German cockroaches, Blattella germanica (L.), are the most common roaches found in houses and restaurants. Most cockroaches have a flattened, oval shape, spiny legs, and long, filamentous antennae. Immature stages are smaller, have undeveloped wings and resemble the adults. They eat food of all kinds and may hitchhike into your house on egg cartons, soft drink cartons, sacks of potatoes or onions, used furniture, beer cases, etc.
German cockroach females, unlike most other roaches, carry the egg capsule protruding from their abdomen until the eggs are ready to hatch. The case is then placed in a secluded location, with the nymphs emerging one to two days later. A female may produce four to six cases during her lifetime, each containing 30 to 40 eggs. Eggs hatch in 28 to 30 days, and nymphs develop in 40 to 125 days. Female roaches live about 200 days and males not as long. The roach produces more eggs and has more generations per year (three to four) than other roaches, and only a few individuals are needed to develop into troublesome infestations.
They can develop into large populations and live throughout the house, especially in the kitchen and bathroom. During the day, these roaches may be found hiding clustered behind baseboard molding, in cracks around cabinets, closets or pantries, and in and under stoves, refrigerators and dishwashers, behind window and door frames, in radio and TV cabinets, and around closet and bookcase shelves. When seen during the day in clusters, the population is large.
Roaches can foul food, damage wallpaper and books, eat glue from furniture, and produce an unpleasant odor. Some homeowners are allergic to roaches. The pests can contaminate food with certain bacterial diseases that result in food poisoning, dysentery, or diarrhea.
Inspect sacks, cartons and boxes, etc., before they are brought into the house, and destroy any roaches.
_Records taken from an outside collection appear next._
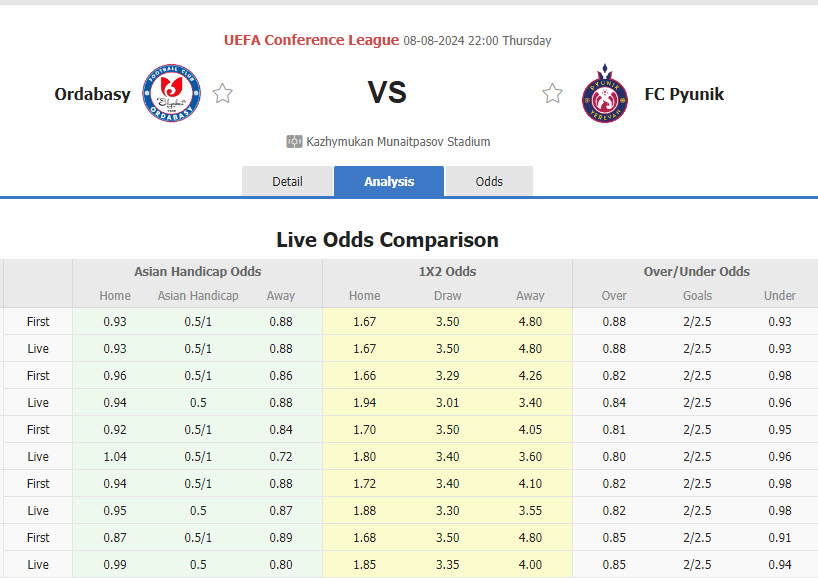
Task: Click the FC Pyunik team name
Action: click(684, 94)
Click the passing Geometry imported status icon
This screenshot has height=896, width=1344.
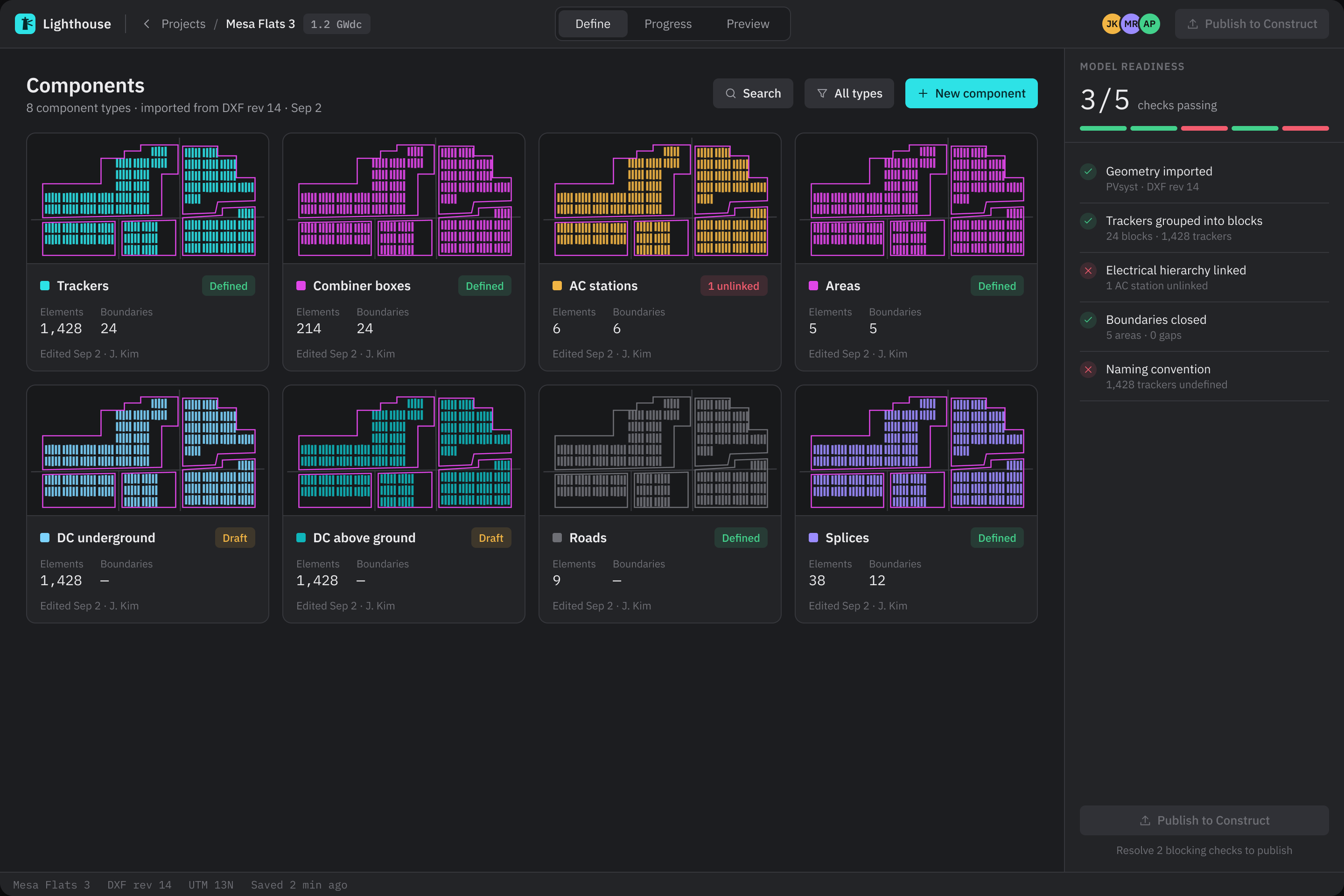coord(1088,171)
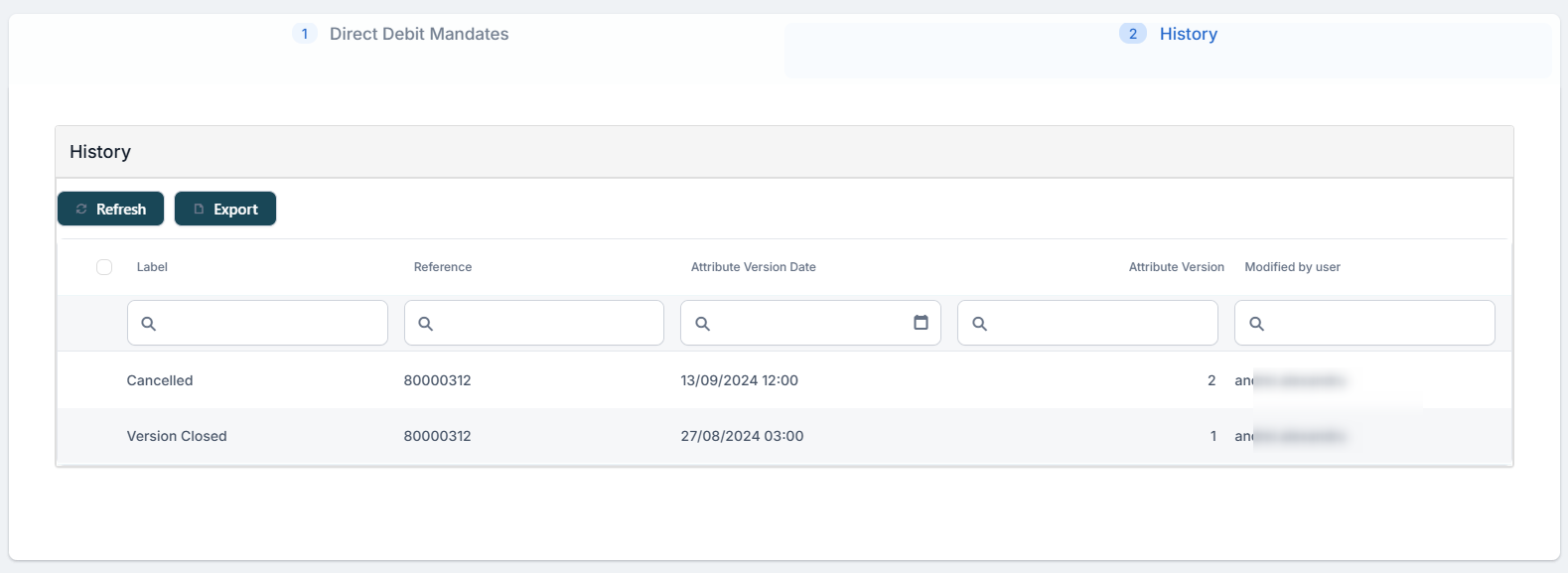This screenshot has height=573, width=1568.
Task: Focus the Label filter input field
Action: point(268,324)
Sanitation is critical in roach control. Clean up spilled foods and liquids, avoid leaving scraps of food on unwashed dishes and counter tops, keep food in tightly sealed containers, rinse cans and bottles before putting them in trash and transfer garbage outdoors into roach-proof receptacles.
The American cockroach is the largest of the house-infesting roaches. They are most commonly found in restaurants, grocery stores, bakeries, breweries, pet shops and other establishments where food is prepared or stored. They are often found in damp sewers and basements, in heating ducts under hospitals, and on the first floors of buildings. They can be transported into homes and apartments in boxes from infested establishments. Roaches can foul food, damage wallpaper, books and clothing, and produce an unpleasant odor. Some home owners are allergic to roaches and the pests can contaminate food with certain bacterial diseases that result in food poisoning, dysentery, or diarrhea. Cockroaches can cause childhood asthma.